> _THE REQUEST_
Render the stretch of the records from the line containing "You are a GUI" through the end of the records as a JSON list of strings, one string per line, with blank lines omitted. Leave the pictures out of the list.

> _INPUT_
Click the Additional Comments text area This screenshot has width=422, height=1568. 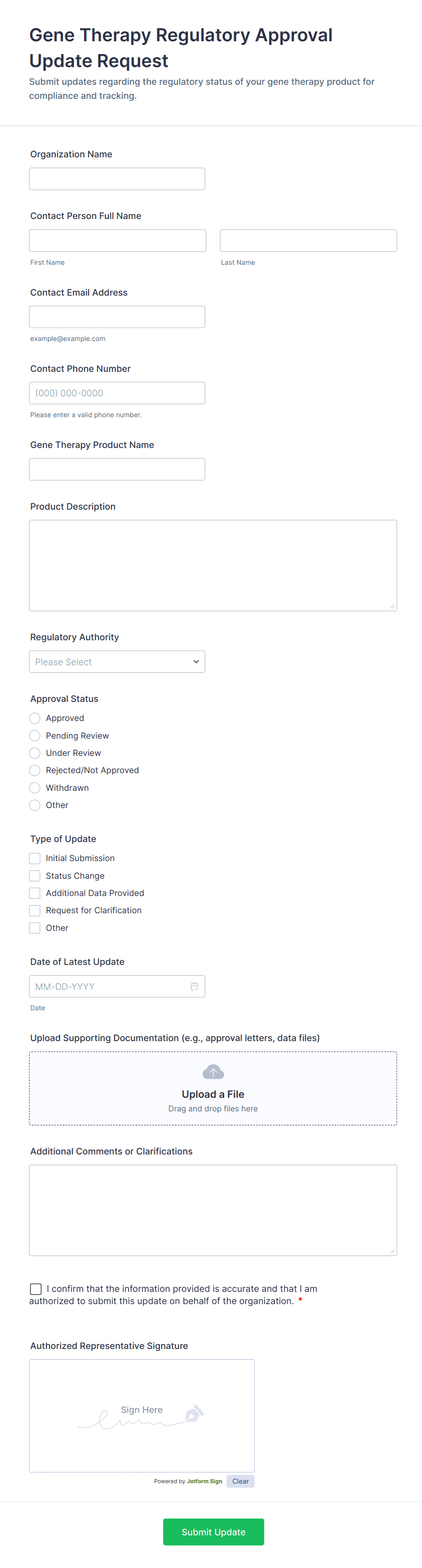pyautogui.click(x=213, y=1210)
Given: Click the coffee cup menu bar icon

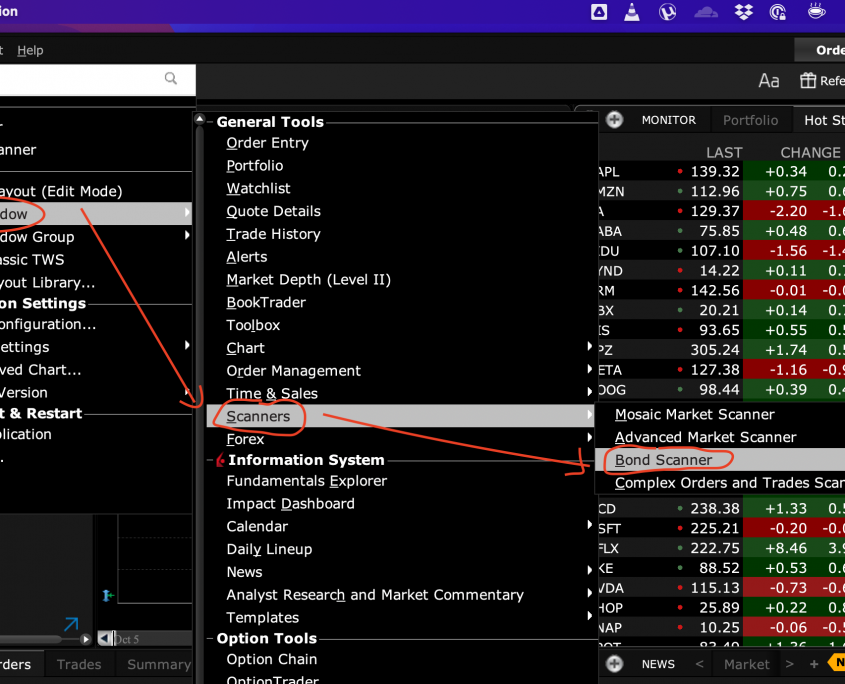Looking at the screenshot, I should point(816,12).
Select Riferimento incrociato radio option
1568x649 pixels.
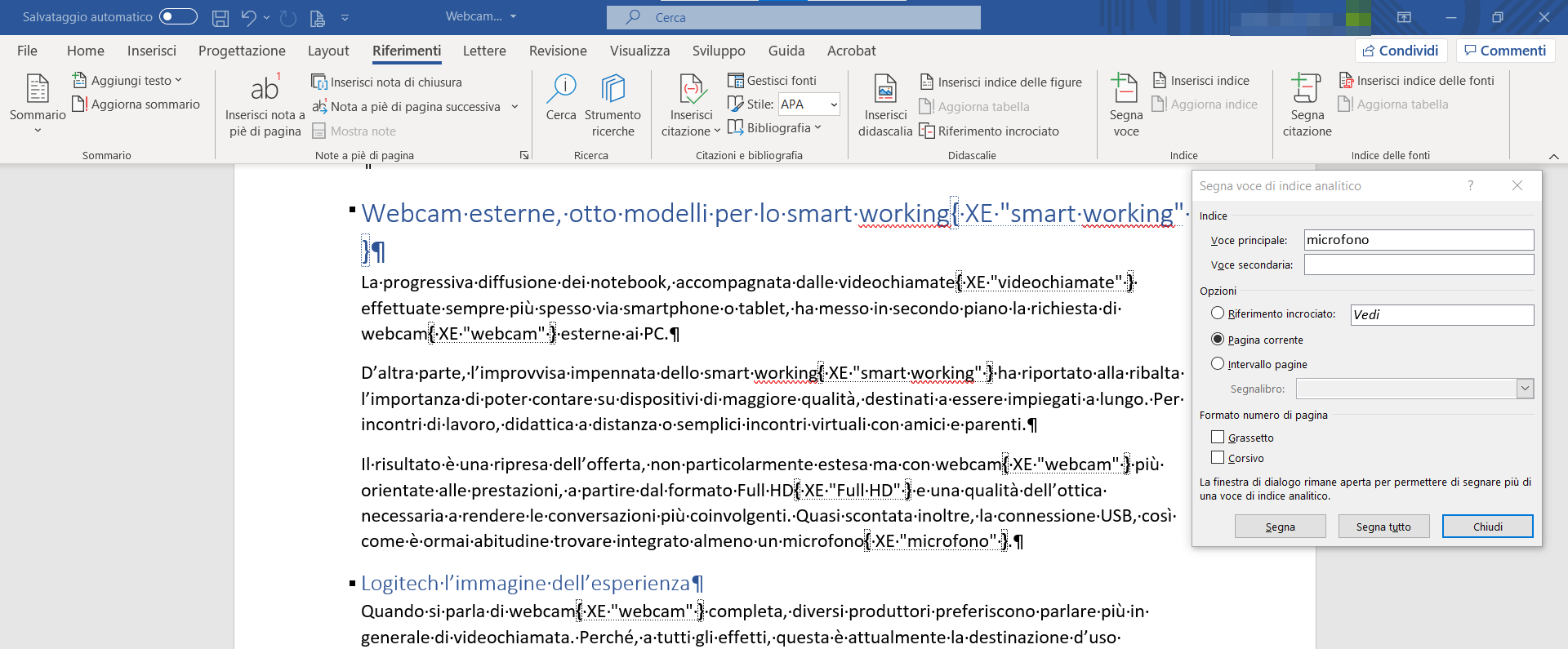pyautogui.click(x=1218, y=313)
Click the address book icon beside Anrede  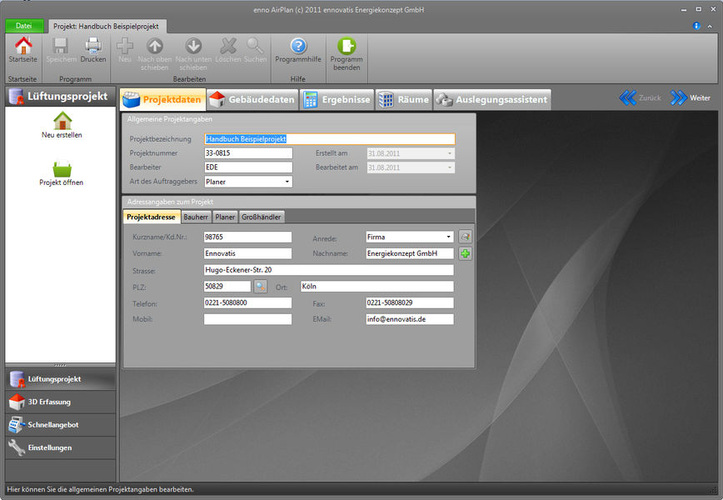click(x=465, y=237)
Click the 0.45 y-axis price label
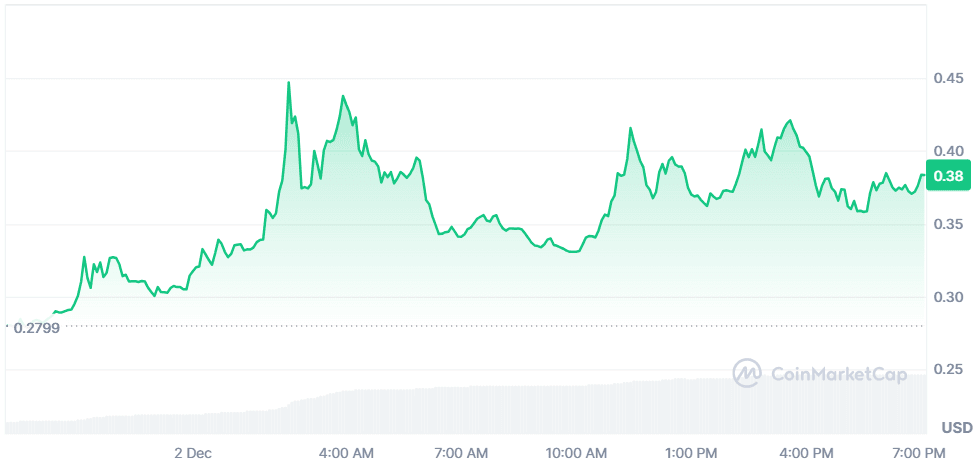Screen dimensions: 977x468 [x=949, y=78]
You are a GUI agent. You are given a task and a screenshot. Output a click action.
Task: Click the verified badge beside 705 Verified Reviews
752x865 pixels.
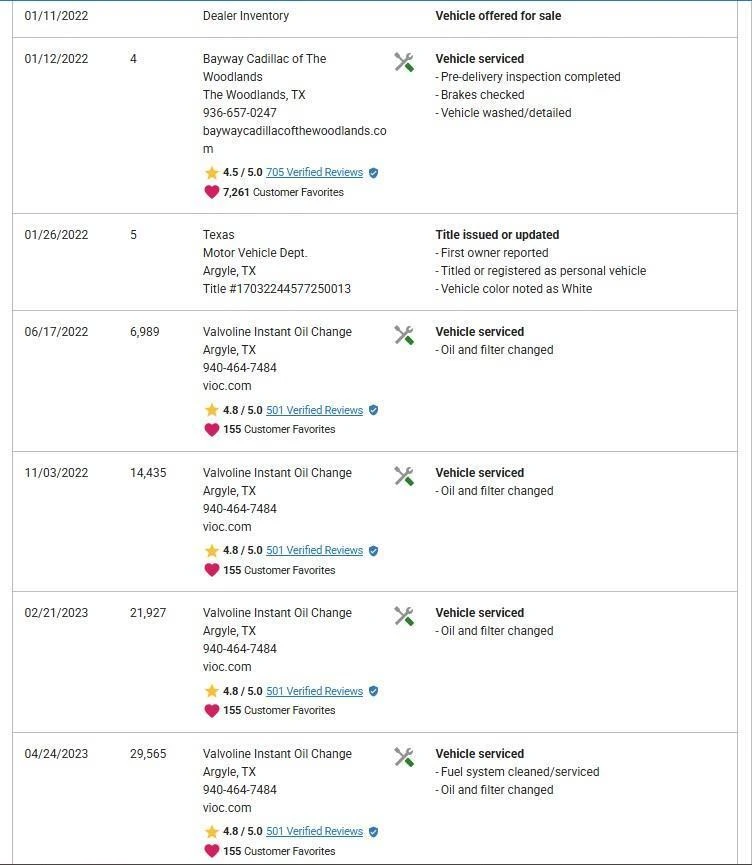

> _RESULT_
[
  "You are a GUI agent. You are given a task and a screenshot. Output a click action.",
  "Task: Click the verified badge beside 705 Verified Reviews",
  "752x865 pixels."
]